**Do this**. Format every line of the data below as a JSON list of strings, with one string per line and blank lines omitted.

(Target pointing data)
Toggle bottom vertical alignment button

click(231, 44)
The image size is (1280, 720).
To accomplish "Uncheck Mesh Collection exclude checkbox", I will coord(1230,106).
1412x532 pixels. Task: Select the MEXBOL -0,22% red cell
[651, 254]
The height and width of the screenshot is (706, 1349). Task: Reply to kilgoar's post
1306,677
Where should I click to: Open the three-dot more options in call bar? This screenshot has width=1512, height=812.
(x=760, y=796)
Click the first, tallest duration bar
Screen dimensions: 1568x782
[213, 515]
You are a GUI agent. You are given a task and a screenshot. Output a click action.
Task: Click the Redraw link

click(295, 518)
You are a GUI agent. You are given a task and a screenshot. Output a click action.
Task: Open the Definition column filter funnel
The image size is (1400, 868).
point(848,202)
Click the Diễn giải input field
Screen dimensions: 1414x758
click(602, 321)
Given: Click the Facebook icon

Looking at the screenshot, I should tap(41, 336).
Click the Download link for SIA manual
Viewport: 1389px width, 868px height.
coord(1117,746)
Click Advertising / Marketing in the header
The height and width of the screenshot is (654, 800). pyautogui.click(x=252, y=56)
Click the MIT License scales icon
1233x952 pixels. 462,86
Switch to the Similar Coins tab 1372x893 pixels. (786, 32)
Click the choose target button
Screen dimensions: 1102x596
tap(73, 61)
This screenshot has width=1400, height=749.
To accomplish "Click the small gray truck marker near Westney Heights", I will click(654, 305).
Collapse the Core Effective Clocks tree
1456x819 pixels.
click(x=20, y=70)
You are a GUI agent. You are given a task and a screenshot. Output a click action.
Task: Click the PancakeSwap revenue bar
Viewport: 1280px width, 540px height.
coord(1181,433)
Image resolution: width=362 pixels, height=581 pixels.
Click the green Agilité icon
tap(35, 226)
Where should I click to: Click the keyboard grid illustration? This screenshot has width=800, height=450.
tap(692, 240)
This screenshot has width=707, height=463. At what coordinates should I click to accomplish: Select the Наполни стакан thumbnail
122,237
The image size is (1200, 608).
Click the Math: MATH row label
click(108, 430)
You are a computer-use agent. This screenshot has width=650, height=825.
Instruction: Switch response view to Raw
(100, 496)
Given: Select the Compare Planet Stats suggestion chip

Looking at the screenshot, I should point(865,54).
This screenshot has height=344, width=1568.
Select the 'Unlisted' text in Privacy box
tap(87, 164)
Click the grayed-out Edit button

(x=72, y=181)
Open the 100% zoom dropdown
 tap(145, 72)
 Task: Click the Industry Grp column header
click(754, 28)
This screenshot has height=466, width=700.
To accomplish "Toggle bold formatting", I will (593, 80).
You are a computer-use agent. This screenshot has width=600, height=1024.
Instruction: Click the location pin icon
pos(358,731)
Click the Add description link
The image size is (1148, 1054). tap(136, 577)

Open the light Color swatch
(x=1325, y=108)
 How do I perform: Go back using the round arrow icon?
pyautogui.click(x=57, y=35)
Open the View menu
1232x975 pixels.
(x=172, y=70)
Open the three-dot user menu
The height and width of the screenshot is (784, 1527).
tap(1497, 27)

**Solution below**.
[
  "Toggle bottom vertical alignment button",
  "click(231, 44)",
  "The image size is (1280, 720).",
  "To accomplish \"Uncheck Mesh Collection exclude checkbox\", I will coord(1230,106).",
  "1412x532 pixels. Task: Select the MEXBOL -0,22% red cell",
  "[651, 254]",
  "The height and width of the screenshot is (706, 1349). Task: Reply to kilgoar's post",
  "1306,677",
  "Where should I click to: Open the three-dot more options in call bar? This screenshot has width=1512, height=812.",
  "(x=760, y=796)",
  "Click the first, tallest duration bar",
  "Screen dimensions: 1568x782",
  "[213, 515]",
  "You are a GUI agent. You are given a task and a screenshot. Output a click action.",
  "Task: Click the Redraw link",
  "click(295, 518)",
  "You are a GUI agent. You are given a task and a screenshot. Output a click action.",
  "Task: Open the Definition column filter funnel",
  "The image size is (1400, 868).",
  "point(848,202)",
  "Click the Diễn giải input field",
  "Screen dimensions: 1414x758",
  "click(602, 321)",
  "Given: Click the Facebook icon",
  "Looking at the screenshot, I should tap(41, 336).",
  "Click the Download link for SIA manual",
  "Viewport: 1389px width, 868px height.",
  "coord(1117,746)",
  "Click Advertising / Marketing in the header",
  "The height and width of the screenshot is (654, 800). pyautogui.click(x=252, y=56)",
  "Click the MIT License scales icon",
  "1233x952 pixels. 462,86",
  "Switch to the Similar Coins tab 1372x893 pixels. (786, 32)",
  "Click the choose target button",
  "Screen dimensions: 1102x596",
  "tap(73, 61)",
  "This screenshot has width=1400, height=749.",
  "To accomplish \"Click the small gray truck marker near Westney Heights\", I will click(654, 305).",
  "Collapse the Core Effective Clocks tree",
  "1456x819 pixels.",
  "click(x=20, y=70)",
  "You are a GUI agent. You are given a task and a screenshot. Output a click action.",
  "Task: Click the PancakeSwap revenue bar",
  "Viewport: 1280px width, 540px height.",
  "coord(1181,433)",
  "Image resolution: width=362 pixels, height=581 pixels.",
  "Click the green Agilité icon",
  "tap(35, 226)",
  "Where should I click to: Click the keyboard grid illustration? This screenshot has width=800, height=450.",
  "tap(692, 240)",
  "This screenshot has width=707, height=463. At what coordinates should I click to accomplish: Select the Наполни стакан thumbnail",
  "122,237",
  "The image size is (1200, 608).",
  "Click the Math: MATH row label",
  "click(108, 430)",
  "You are a computer-use agent. This screenshot has width=650, height=825.",
  "Instruction: Switch response view to Raw",
  "(100, 496)",
  "Given: Select the Compare Planet Stats suggestion chip",
  "Looking at the screenshot, I should point(865,54).",
  "This screenshot has height=344, width=1568.",
  "Select the 'Unlisted' text in Privacy box",
  "tap(87, 164)",
  "Click the grayed-out Edit button",
  "(x=72, y=181)",
  "Open the 100% zoom dropdown",
  " tap(145, 72)",
  " Task: Click the Industry Grp column header",
  "click(754, 28)",
  "This screenshot has height=466, width=700.",
  "To accomplish \"Toggle bold formatting\", I will (593, 80).",
  "You are a computer-use agent. This screenshot has width=600, height=1024.",
  "Instruction: Click the location pin icon",
  "pos(358,731)",
  "Click the Add description link",
  "The image size is (1148, 1054). tap(136, 577)",
  "Open the light Color swatch",
  "(x=1325, y=108)",
  " How do I perform: Go back using the round arrow icon?",
  "pyautogui.click(x=57, y=35)",
  "Open the View menu",
  "1232x975 pixels.",
  "(x=172, y=70)",
  "Open the three-dot user menu",
  "The height and width of the screenshot is (784, 1527).",
  "tap(1497, 27)"
]